Kevin Laws, MBA '96
Entrepreneur Kevin Laws has taken on the task of taming the flood of Internet information—at least in some consumer searches. His company, Vast.com, helps shoppers find the most relevant information on cars, real estate, and vacation spots.
Laws, who grew up in Pennsylvania, first studied computer science at Dickinson College, where his parents teach physics. In 1993, while working at Computer Sciences Corporation in Germany, he helped create one of the first and largest intranets in the world, for a U.S. Army general who was running food aid operations to Somalia. The general needed to know which airports in Italy had runways long enough for cargo planes. Laws had fixed a few bugs in Mosaic, the browser that popularized the World Wide Web, so he plugged a simple Web interface into the army’s existing databases to make them all searchable from a single place. It worked.
While he was studying at Sloan, he learned how to start an Internet company, knowledge he would apply soon after graduation as an early hire at Epinions.com, a website for customer-generated reviews. He also discovered a deep and lasting affection for economics. After graduation, he traveled from his home in Silicon Valley to Sloan to teach the economics refresher course to incoming MBA students for the next three years. “That passion has pretty much defined my career since then,” Laws says.

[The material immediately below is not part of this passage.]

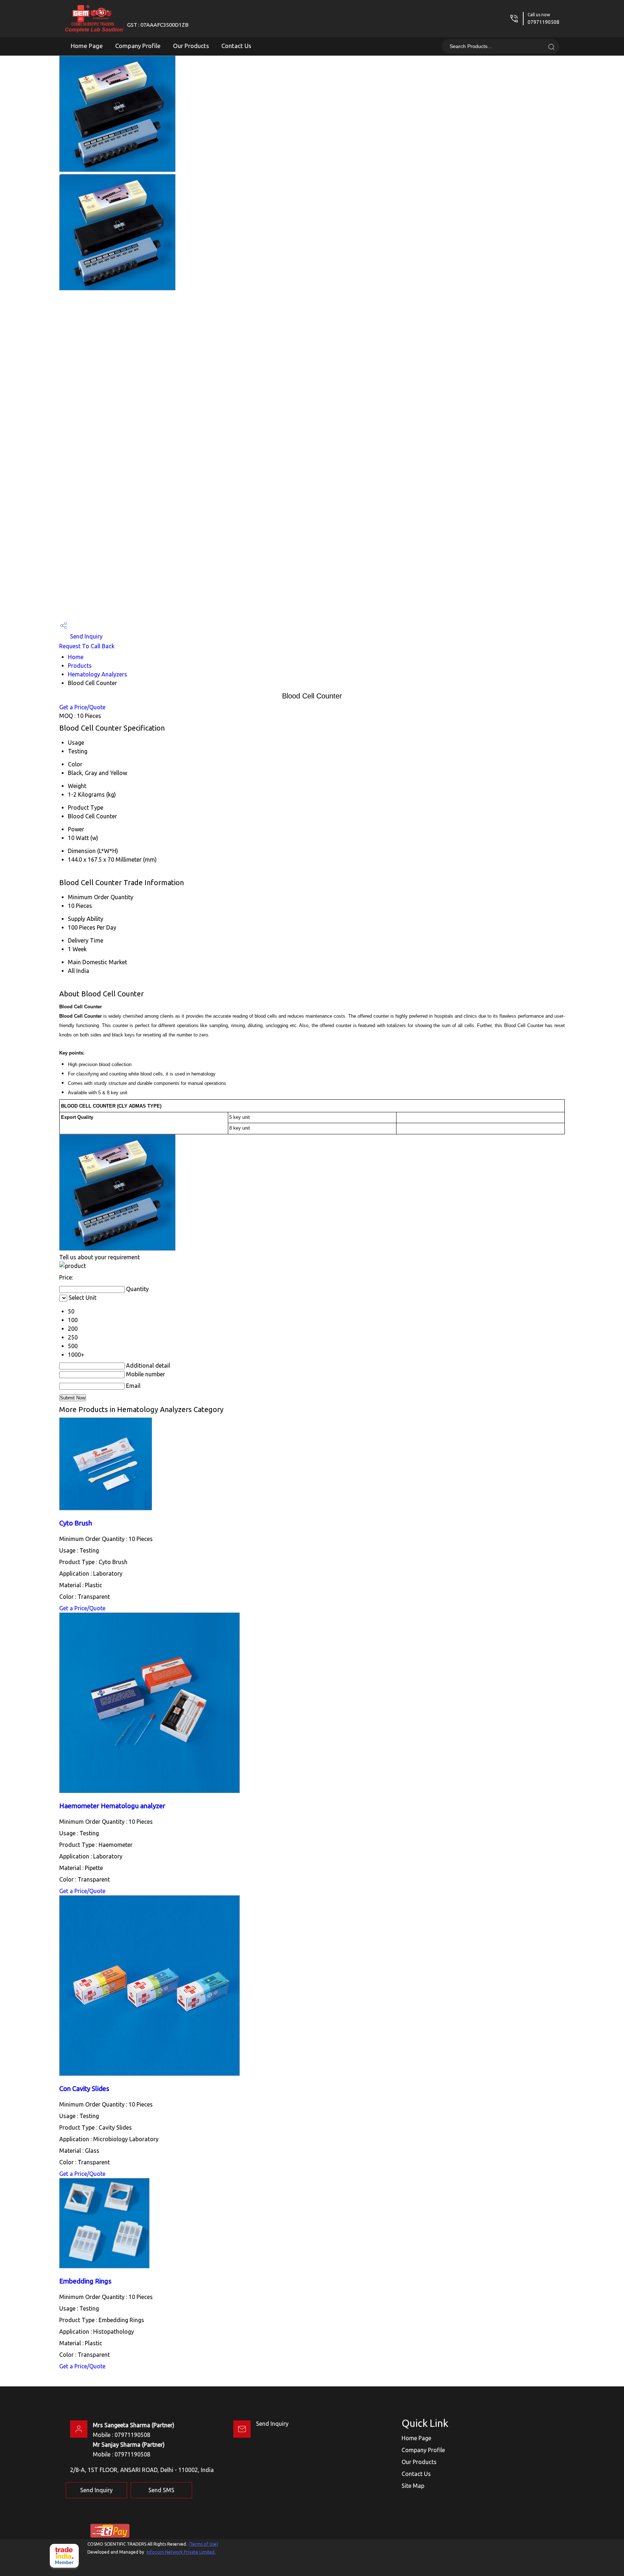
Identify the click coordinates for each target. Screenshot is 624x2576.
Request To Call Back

His subsequent work, which has included rising to vice president at Epinions and principal at the early-stage investment firm PacRim Venture Partners, “has involved applying what I learned about economics at MIT to online marketplaces.”
His company, Vast, founded in 2001, is a search and advertising platform that allows visitors to big sites such as Bing, AOL, and Southwest Airlines to access live inventory and third-party research as they search for used cars, real estate, and vacations. Vast uses information already collected in databases—like vehicle registrations and real-estate filings—to capture what people end up buying. This enables websites using the Vast platform to deliver more targeted search results to consumers.
“There’s a cost of having to think about your choices too much,” Laws says. “The economics term is ‘psychic cost.’ Vast reduces the psychic cost in a market with literally tens of thousands of sellers and millions of buyers.”
Laws, who earned a master’s in international relations from BU while in Germany, loves to travel. He and his wife, management consultant Hyun-Joo Bae, MBA ‘96, and their two young children just returned from seven months in a rural town of 200 people just north of Milan, where they lived while Laws consolidated Vast’s European offices.